A complete shutdown of the Internet has implications for the entire population of that area, which includes innocent people who have no role in causing the apprehended danger or nuisance. This in turn causes wide spread censorship and a violation of citizens’ fundamental right to free speech and expression as it prohibits the sending, receiving, and spreading of information.
An order under section 144 is prohibitory in nature, and the Supreme Court has differentiated between measures that have a ‘prohibitory’ and ‘restrictive’ effect. It has pointed out, that the words ‘prohibition’ and ‘restriction’ cannot be used interchangeably. The threshold for ‘prohibiting’ a particular activity is higher and must indeed satisfy the requirement that ‘any lesser alternative would be inadequate.’ Hence, though, the use of this particular section has been validated in times of emergencies, where actions are taken at the discretion of the empowered authorities.
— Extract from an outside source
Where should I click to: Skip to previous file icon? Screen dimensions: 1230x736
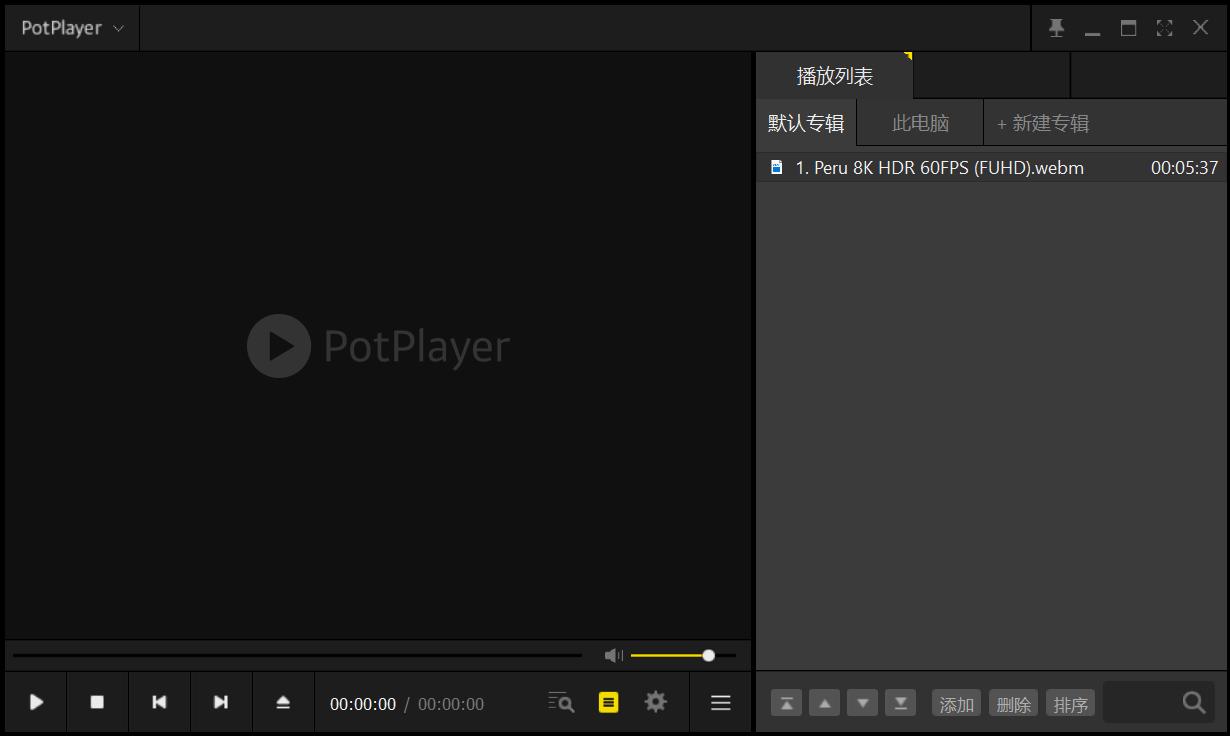pyautogui.click(x=159, y=702)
Section 5(2) of the colonial-era Telegraph Act of 1885 allows the central or state governments to restrict or interfere with the transmission of messages, though it has not been updated to specify safeguards or procedure for internet shutdowns. Section 69A of the Information Technology (Amendment) Act of 2008 allows the government to block specific websites and pages in “the interests of the sovereignty and integrity of India, the security of the State. The law prescribes safeguards before blocking content, but in practice the process is rarely followed. Instead, state governments use section 144 of the Code of Criminal Procedure, which gives states broad powers to prevent assemblies deemed unlawful to shut down internet services.
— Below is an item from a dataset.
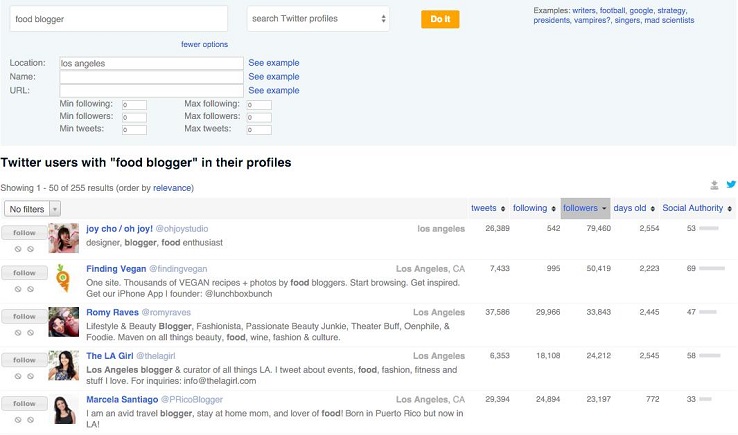Follow Finding Vegan account
Screen dimensions: 738x435
pyautogui.click(x=24, y=273)
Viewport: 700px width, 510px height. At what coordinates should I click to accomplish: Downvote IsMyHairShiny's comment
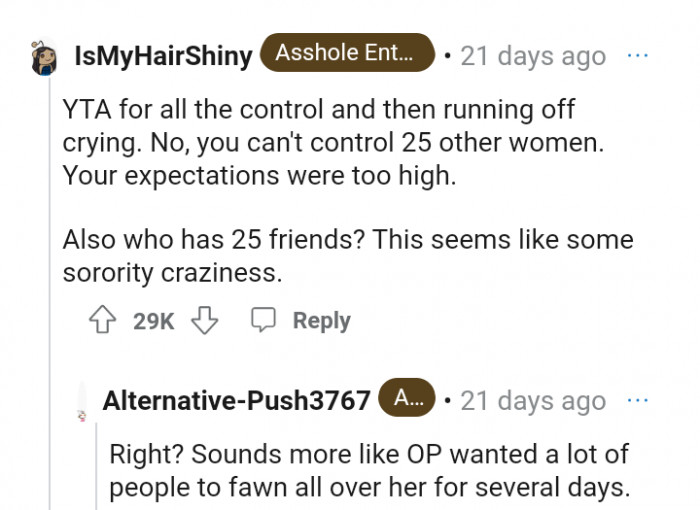click(204, 320)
Internet shutdowns carry disproportionate costs in a digital world where increasing numbers of people access information and conduct their business online. Considering the number of essential activities and services they affect, shutdowns restrict expression and interfere with other fundamental rights.
While government has been promoting tourism in this era of digital payments, just imagine a cashless tourist, who was stranded at “Sendra Park and Resort”, Moirang, after experiencing 2 days of general strike and unable to pay bills due to network failure on the next day. No tourists these days carries few cash as every payment can be digitally done. People here in Manipur are now finding it hard to pay bills, be it credit card EMIs or Recharge of MSPDCL, mobile postpaid bills, transfer of money, verification using one time password through SMS etc.
Prime Minister Narendra Modi’s “Digital India” and “Internet shutdowns” can’t coexist
The government has been pushing a less cash economy ever since it banned old Rs. 500 and Rs. 1,000 notes in the country. However, when mobile Internet is shut down, surviving without cash becomes an insurmountable challenge.